» **Activity**
Return every line below exactly, without dropping any.

» **Input data**
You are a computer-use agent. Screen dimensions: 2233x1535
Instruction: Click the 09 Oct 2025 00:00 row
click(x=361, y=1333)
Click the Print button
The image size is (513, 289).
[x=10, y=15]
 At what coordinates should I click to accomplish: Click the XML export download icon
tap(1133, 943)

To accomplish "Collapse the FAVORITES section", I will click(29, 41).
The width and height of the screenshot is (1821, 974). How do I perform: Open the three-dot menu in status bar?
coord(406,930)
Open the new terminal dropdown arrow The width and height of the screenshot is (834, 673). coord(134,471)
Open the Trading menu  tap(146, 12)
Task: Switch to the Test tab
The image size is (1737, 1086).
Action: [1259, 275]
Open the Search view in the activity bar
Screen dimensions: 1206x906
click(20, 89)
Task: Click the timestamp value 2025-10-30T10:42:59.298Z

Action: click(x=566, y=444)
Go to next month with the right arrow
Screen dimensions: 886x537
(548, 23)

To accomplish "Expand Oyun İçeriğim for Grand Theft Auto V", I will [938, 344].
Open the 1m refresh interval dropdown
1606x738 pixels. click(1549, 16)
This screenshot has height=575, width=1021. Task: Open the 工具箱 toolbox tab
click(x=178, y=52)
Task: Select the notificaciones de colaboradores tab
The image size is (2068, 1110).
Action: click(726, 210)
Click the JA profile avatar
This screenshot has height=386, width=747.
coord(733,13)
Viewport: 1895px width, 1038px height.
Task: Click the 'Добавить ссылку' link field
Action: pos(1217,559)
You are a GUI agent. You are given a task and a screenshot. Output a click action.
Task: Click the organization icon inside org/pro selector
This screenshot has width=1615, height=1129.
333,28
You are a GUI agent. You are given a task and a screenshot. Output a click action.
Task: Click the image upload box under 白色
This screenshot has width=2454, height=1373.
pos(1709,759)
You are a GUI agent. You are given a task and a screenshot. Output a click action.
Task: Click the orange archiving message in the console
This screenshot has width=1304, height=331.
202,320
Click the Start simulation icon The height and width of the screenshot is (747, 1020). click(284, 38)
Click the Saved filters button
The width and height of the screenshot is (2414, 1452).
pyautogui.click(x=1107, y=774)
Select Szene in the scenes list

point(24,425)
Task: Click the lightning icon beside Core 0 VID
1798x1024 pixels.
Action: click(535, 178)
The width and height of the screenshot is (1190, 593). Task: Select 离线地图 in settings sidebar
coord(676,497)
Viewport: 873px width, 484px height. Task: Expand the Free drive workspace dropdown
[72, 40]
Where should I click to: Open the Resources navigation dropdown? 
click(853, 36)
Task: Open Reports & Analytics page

» **Response to this exercise**
You are a computer-use agent. Screen dimensions: 2233x1535
Instruction: Click the 09 Oct 2025 00:00 row
click(x=361, y=1333)
Click the Print button
The image size is (513, 289).
[x=10, y=15]
 At what coordinates should I click to accomplish: Click the XML export download icon
tap(1133, 943)

To accomplish "Collapse the FAVORITES section", I will click(29, 41).
The width and height of the screenshot is (1821, 974). How do I perform: Open the three-dot menu in status bar?
coord(406,930)
Open the new terminal dropdown arrow The width and height of the screenshot is (834, 673). coord(134,471)
Open the Trading menu  tap(146, 12)
Task: Switch to the Test tab
The image size is (1737, 1086).
Action: [1259, 275]
Open the Search view in the activity bar
Screen dimensions: 1206x906
click(20, 89)
Task: Click the timestamp value 2025-10-30T10:42:59.298Z

Action: click(x=566, y=444)
Go to next month with the right arrow
Screen dimensions: 886x537
(548, 23)

To accomplish "Expand Oyun İçeriğim for Grand Theft Auto V", I will [938, 344].
Open the 1m refresh interval dropdown
1606x738 pixels. click(1549, 16)
This screenshot has height=575, width=1021. Task: Open the 工具箱 toolbox tab
click(x=178, y=52)
Task: Select the notificaciones de colaboradores tab
The image size is (2068, 1110).
Action: click(726, 210)
Click the JA profile avatar
This screenshot has height=386, width=747.
coord(733,13)
Viewport: 1895px width, 1038px height.
Task: Click the 'Добавить ссылку' link field
Action: pos(1217,559)
You are a GUI agent. You are given a task and a screenshot. Output a click action.
Task: Click the organization icon inside org/pro selector
This screenshot has width=1615, height=1129.
333,28
You are a GUI agent. You are given a task and a screenshot. Output a click action.
Task: Click the image upload box under 白色
This screenshot has width=2454, height=1373.
pos(1709,759)
You are a GUI agent. You are given a task and a screenshot. Output a click action.
Task: Click the orange archiving message in the console
This screenshot has width=1304, height=331.
202,320
Click the Start simulation icon The height and width of the screenshot is (747, 1020). click(284, 38)
Click the Saved filters button
The width and height of the screenshot is (2414, 1452).
pyautogui.click(x=1107, y=774)
Select Szene in the scenes list

point(24,425)
Task: Click the lightning icon beside Core 0 VID
1798x1024 pixels.
Action: click(535, 178)
The width and height of the screenshot is (1190, 593). Task: Select 离线地图 in settings sidebar
coord(676,497)
Viewport: 873px width, 484px height. Task: Expand the Free drive workspace dropdown
[72, 40]
Where should I click to: Open the Resources navigation dropdown? 
click(853, 36)
Task: Open Reports & Analytics page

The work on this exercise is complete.